• What to work on:
Using the listing below, set down each line from the line containing "The image size is (216, 153)." through the line containing "Task: Click bottom", both ends included, exactly and with nothing added.

——————————

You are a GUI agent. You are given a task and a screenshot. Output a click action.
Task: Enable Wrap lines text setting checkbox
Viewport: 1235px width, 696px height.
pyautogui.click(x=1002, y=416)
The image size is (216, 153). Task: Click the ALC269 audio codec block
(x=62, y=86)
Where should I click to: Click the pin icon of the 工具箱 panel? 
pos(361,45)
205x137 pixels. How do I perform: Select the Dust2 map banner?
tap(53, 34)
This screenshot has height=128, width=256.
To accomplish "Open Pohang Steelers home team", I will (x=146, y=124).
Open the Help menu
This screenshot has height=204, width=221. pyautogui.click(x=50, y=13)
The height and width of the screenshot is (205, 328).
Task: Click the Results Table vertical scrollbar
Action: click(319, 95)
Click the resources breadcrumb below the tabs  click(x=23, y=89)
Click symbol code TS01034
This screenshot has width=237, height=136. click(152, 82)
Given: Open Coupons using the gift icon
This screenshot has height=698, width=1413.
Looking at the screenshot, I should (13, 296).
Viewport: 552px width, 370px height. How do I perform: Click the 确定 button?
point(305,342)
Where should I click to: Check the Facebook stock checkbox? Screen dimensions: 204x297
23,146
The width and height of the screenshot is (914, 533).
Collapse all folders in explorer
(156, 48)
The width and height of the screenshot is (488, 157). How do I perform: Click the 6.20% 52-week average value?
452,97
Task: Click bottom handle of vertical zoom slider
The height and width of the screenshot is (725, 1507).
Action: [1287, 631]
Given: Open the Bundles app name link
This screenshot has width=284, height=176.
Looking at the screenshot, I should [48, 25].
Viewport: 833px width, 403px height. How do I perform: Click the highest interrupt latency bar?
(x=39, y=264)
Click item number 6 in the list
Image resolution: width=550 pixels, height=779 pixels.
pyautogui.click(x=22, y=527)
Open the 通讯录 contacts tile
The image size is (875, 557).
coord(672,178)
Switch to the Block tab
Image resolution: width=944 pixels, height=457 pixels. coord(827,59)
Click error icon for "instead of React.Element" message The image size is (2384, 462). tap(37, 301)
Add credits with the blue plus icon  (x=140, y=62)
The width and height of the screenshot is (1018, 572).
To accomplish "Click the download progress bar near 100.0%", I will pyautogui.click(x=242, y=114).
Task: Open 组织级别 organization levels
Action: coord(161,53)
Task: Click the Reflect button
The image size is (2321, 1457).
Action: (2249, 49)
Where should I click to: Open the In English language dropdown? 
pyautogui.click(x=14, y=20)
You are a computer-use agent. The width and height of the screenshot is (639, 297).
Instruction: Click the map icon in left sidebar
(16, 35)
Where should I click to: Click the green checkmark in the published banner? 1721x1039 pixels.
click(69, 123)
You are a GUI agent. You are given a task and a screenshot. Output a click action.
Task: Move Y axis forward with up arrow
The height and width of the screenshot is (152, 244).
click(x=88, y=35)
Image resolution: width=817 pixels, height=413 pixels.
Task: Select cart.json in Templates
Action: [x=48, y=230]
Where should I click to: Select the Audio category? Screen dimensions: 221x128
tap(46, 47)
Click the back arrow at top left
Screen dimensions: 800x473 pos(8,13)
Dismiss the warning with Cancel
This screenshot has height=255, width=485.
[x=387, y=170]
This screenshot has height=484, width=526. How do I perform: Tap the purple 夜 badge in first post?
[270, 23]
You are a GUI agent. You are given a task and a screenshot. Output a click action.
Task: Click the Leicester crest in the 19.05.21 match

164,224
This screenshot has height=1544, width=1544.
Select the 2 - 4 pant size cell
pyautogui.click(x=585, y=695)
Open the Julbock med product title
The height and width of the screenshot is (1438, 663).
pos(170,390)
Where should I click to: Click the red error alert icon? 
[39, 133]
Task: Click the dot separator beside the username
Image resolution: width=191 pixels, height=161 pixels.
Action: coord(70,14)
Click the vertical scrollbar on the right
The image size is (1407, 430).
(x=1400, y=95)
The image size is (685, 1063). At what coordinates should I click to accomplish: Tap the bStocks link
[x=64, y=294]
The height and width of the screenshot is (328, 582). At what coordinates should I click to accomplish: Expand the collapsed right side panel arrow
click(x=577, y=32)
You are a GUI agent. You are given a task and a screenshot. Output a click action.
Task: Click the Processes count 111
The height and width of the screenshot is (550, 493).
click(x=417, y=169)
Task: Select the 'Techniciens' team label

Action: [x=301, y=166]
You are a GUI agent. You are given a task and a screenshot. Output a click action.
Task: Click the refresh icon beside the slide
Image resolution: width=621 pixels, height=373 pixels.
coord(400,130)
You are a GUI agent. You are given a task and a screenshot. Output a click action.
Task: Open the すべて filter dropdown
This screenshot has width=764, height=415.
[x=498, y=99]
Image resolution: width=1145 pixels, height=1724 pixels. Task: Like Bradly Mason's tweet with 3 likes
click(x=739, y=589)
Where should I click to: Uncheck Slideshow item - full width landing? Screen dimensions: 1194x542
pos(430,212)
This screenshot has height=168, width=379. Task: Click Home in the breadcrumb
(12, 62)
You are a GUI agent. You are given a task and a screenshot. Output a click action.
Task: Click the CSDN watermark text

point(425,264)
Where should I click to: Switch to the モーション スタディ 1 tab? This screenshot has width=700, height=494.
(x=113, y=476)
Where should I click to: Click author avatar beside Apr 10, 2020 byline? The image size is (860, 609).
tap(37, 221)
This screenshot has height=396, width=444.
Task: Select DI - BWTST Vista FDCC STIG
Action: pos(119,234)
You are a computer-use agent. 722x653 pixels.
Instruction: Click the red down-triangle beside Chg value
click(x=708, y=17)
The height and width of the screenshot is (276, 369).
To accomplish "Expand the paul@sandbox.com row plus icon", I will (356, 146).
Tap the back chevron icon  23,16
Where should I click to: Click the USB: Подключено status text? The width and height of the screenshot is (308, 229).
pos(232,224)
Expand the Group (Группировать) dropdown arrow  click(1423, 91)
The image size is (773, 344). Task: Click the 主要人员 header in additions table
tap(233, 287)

——————————

• Result for this task:
The image size is (216, 153). Task: Click the ALC269 audio codec block
(x=62, y=86)
Where should I click to: Click the pin icon of the 工具箱 panel? 
pos(361,45)
205x137 pixels. How do I perform: Select the Dust2 map banner?
tap(53, 34)
This screenshot has height=128, width=256.
To accomplish "Open Pohang Steelers home team", I will (x=146, y=124).
Open the Help menu
This screenshot has height=204, width=221. pyautogui.click(x=50, y=13)
The height and width of the screenshot is (205, 328).
Task: Click the Results Table vertical scrollbar
Action: click(319, 95)
Click the resources breadcrumb below the tabs  click(x=23, y=89)
Click symbol code TS01034
This screenshot has width=237, height=136. click(152, 82)
Given: Open Coupons using the gift icon
This screenshot has height=698, width=1413.
Looking at the screenshot, I should (13, 296).
Viewport: 552px width, 370px height. How do I perform: Click the 确定 button?
point(305,342)
Where should I click to: Check the Facebook stock checkbox? Screen dimensions: 204x297
23,146
The width and height of the screenshot is (914, 533).
Collapse all folders in explorer
(156, 48)
The width and height of the screenshot is (488, 157). How do I perform: Click the 6.20% 52-week average value?
452,97
Task: Click bottom handle of vertical zoom slider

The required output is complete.